Entre os indicadores utilizados no cálculo do IGP-M, o Índice de Preços ao Produtor Amplo (IPA) apresentou variação de 1,09%. No mês anterior, a taxa foi de 1,49%. O índice relativo aos Bens Finais variou -0,42%, em junho, taxa idêntica à de maio. Contribuíram para a manutenção da taxa os movimentos em sentidos opostos dos subgrupos alimentos processados, de -1,93% para -2,48%, e bens de investimento, de 0,26% para 1,13%. Excluindo-se os subgrupos alimentos in natura e combustíveis, o índice de Bens Finais (ex) registrou variação de -0,48%. Em maio, a taxa foi de -0,41%.

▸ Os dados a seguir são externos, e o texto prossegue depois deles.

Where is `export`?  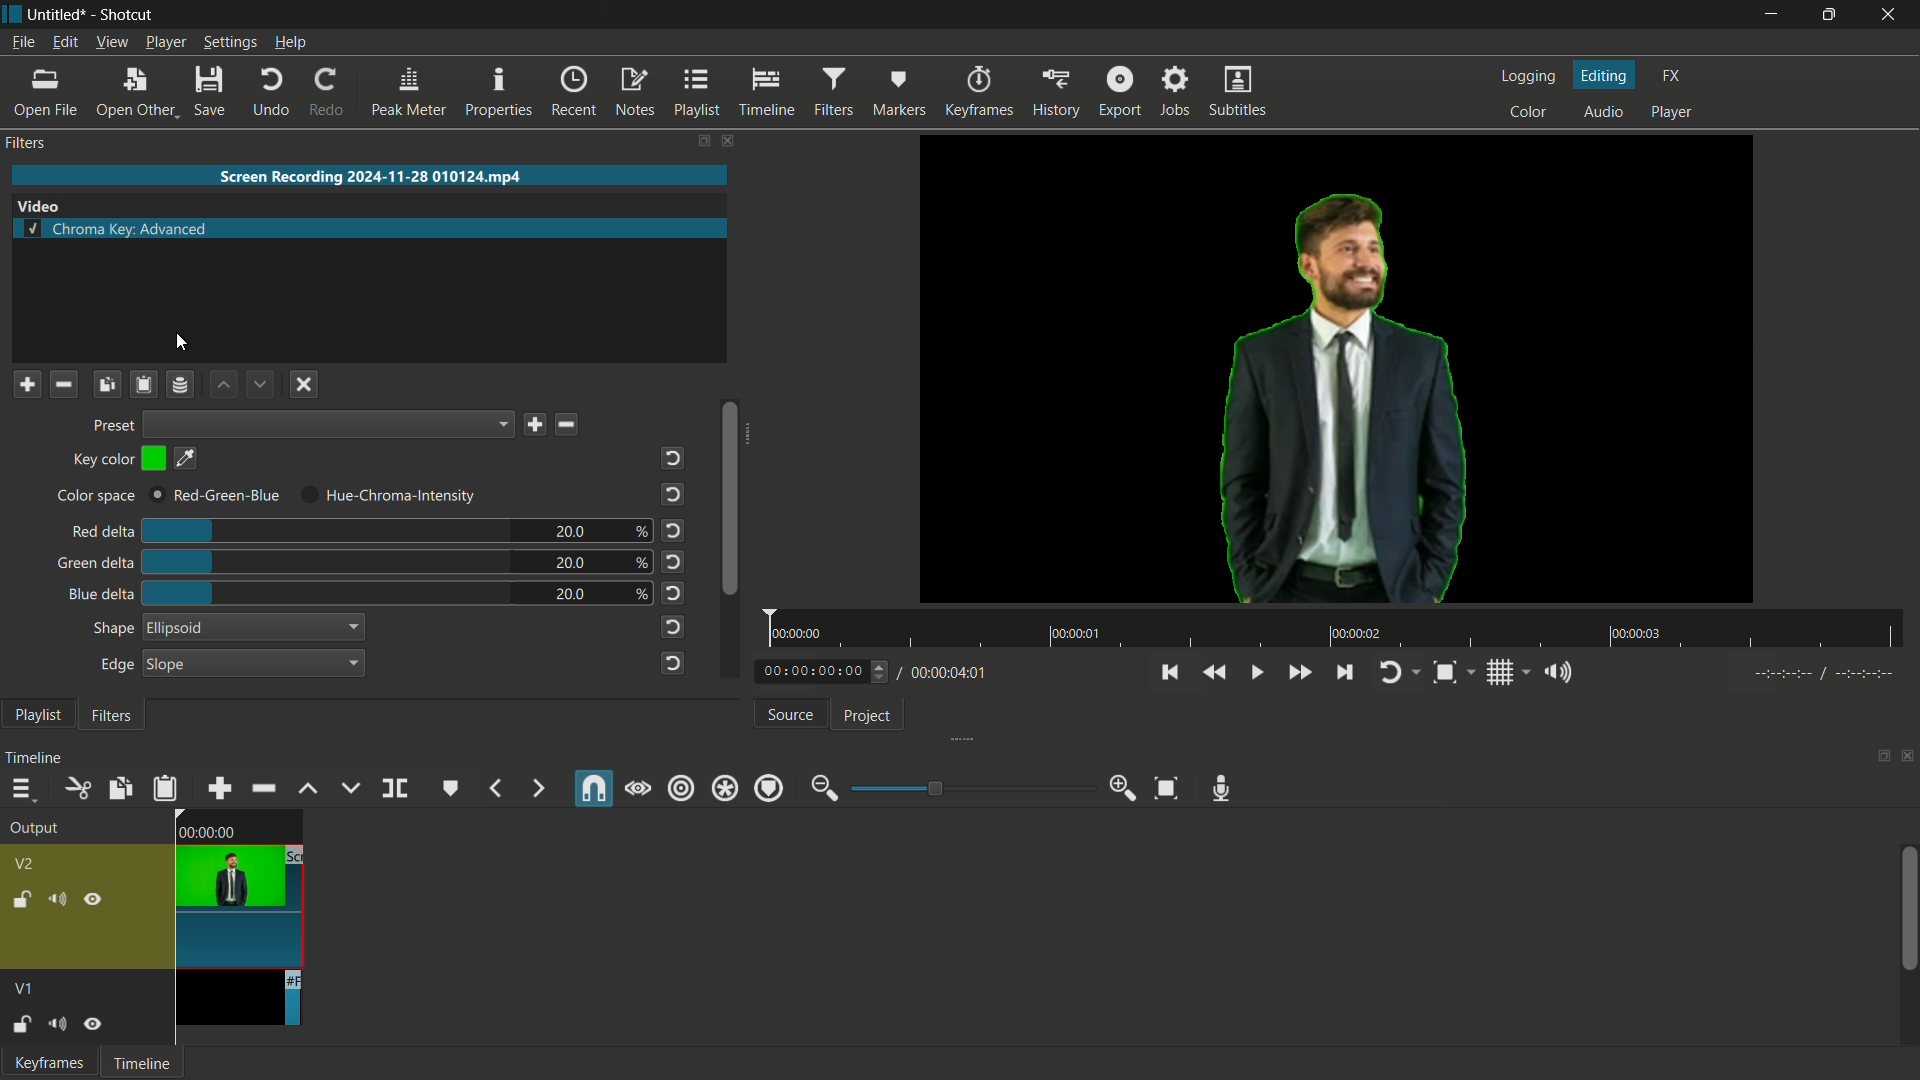
export is located at coordinates (1115, 93).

O índice referente ao grupo Bens Intermediários variou 0,80%. Em maio, a taxa foi de 0,58%. O subgrupo materiais e componentes para a manufatura registrou acréscimo em sua taxa de variação, que passou de 0,57% para 0,78%, sendo o principal responsável pela aceleração do grupo. O índice de Bens Intermediários (ex), calculado após a exclusão do subgrupo combustíveis e lubrificantes para a produção, variou 0,78%, ante 0,64%, em maio.

No estágio inicial da produção, o índice de Matérias-Primas Brutas variou 3,67%, em junho. No mês anterior, o índice registrou variação de 5,83%. Os itens minério de ferro (49,76% para 23,05%), cana-de-açúcar (0,95% para -3,42%) e leite in natura (6,04% para 1,66%) foram os principais responsáveis pela desaceleração do grupo. Ao mesmo tempo, registraram-se acelerações em itens como: laranja (-15,21% para 7,05%), café (em grão) (-2,51% para 3,04%) e milho (em grão) (0,28% para 3,00%).

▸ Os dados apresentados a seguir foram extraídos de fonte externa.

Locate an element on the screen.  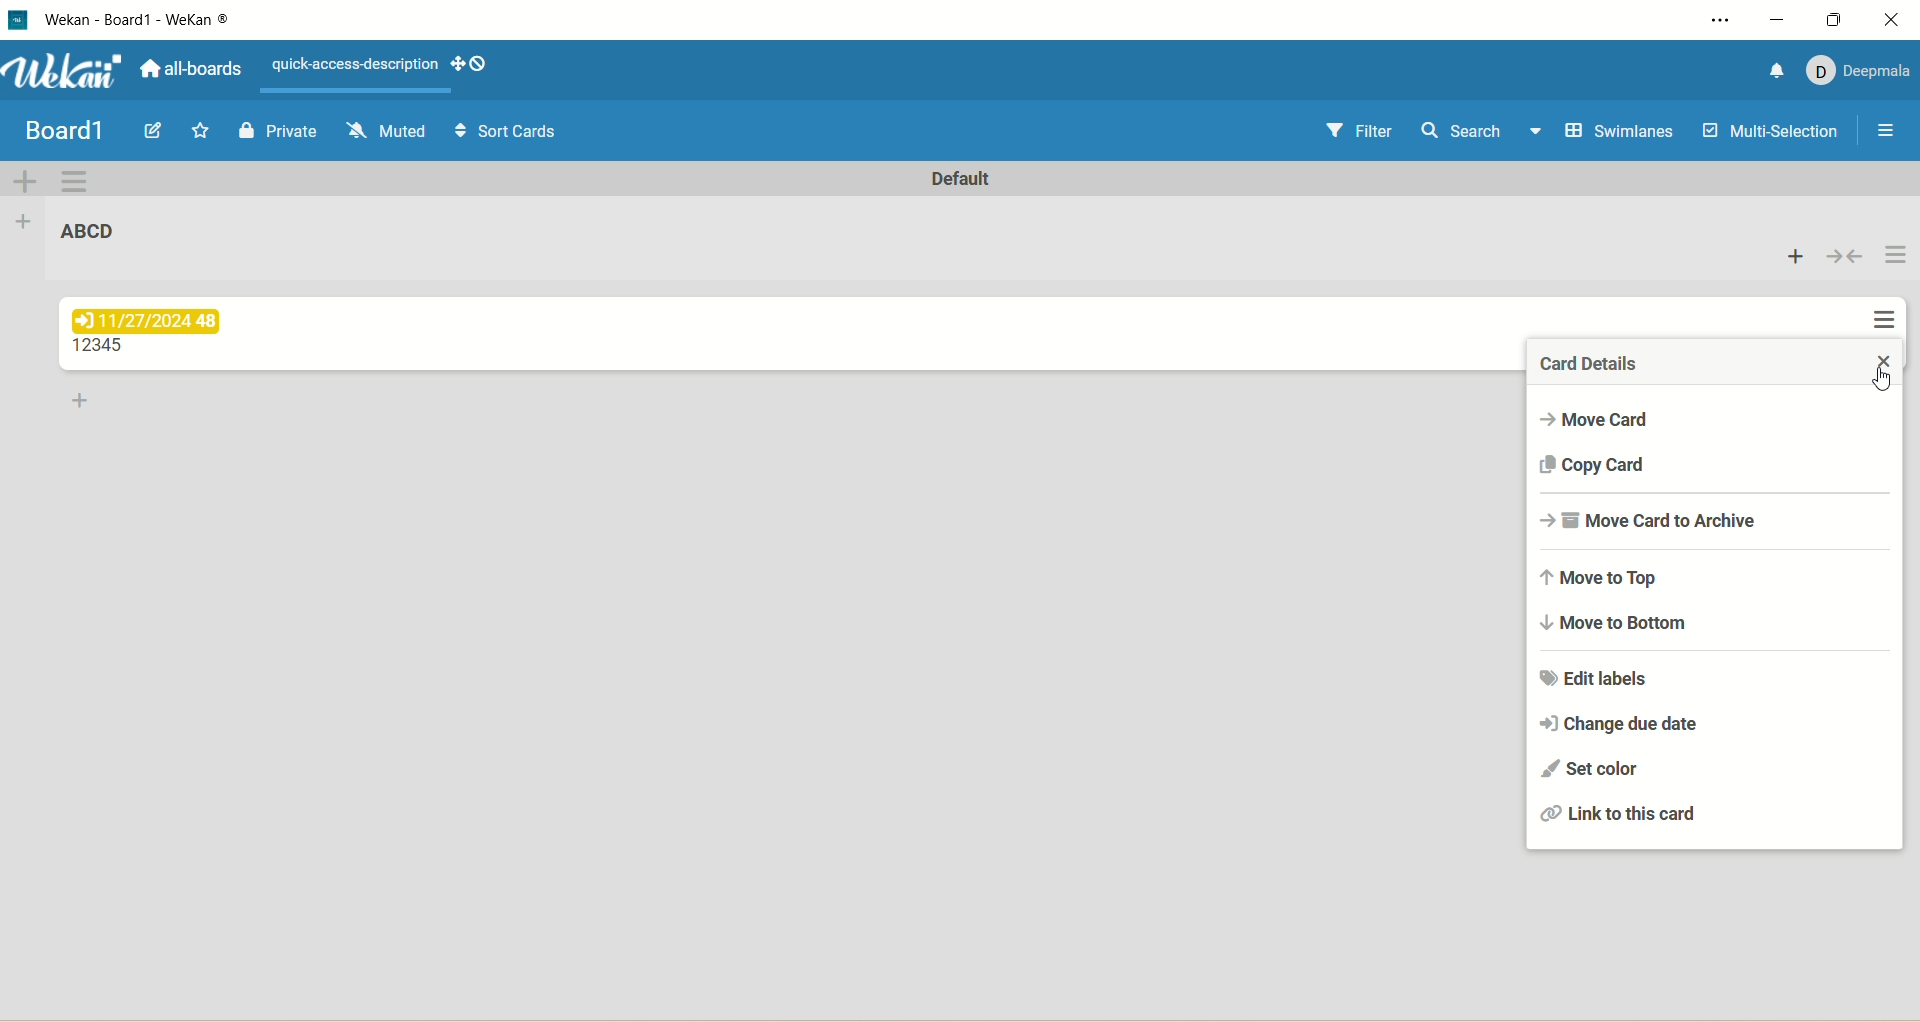
move card to archive is located at coordinates (1661, 523).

O Índice de Preços ao Consumidor (IPC) apresentou variação de -0,18%, em junho. No mês anterior, a variação foi de 0,49%. Cinco das sete classes de despesa componentes do índice registraram recuo em suas taxas de variação. O principal impulso para a queda da taxa do índice veio do grupo Alimentação (0,56% para -1,36%). Neste grupo, as maiores contribuições partiram dos itens: hortaliças e legumes (-1,95% para -8,21%), laticínios (2,74% para -0,86%), arroz e feijão (6,78% para 0,40%) e carnes bovinas (1,99% para -0,11%).

Os grupos Habitação (0,60% para 0,40%), Saúde e Cuidados Pessoais (0,80% para 0,46%), Educação, Leitura e Recreação (0,24% para 0,10%) e Transportes (-0,11% para -0,17%) também registraram desaceleração, com destaque para os itens: empregados domésticos (1,52% para 0,46%), medicamentos em geral (2,57% para 0,30%), show musical (0,85% para -5,29%) e álcool combustível (-4,98% para -6,35%), respectivamente.

Em contrapartida, os grupos Vestuário (0,81% para 0,93%) e Despesas Diversas (0,39% para 0,44%) apresentaram aceleração. Os destaques, nestes grupos, foram: calçados (0,08% para 0,50%) e cigarro (0,00% para 1,73%).

O Índice Nacional de Custo da Construção (INCC) registrou, em junho, variação de 1,77%, acima do resultado do mês anterior, de 0,93%. Os três grupos componentes do índice apresentaram aceleração. A variação do índice relativo a Materiais e Equipamentos avançou de 0,51% para 1,04%. A taxa do grupo Serviços subiu de 0,36%, no mês anterior, para 0,92%, nesta apuração, enquanto a do grupo Mão de Obra passou de 1,41% para 2,59%.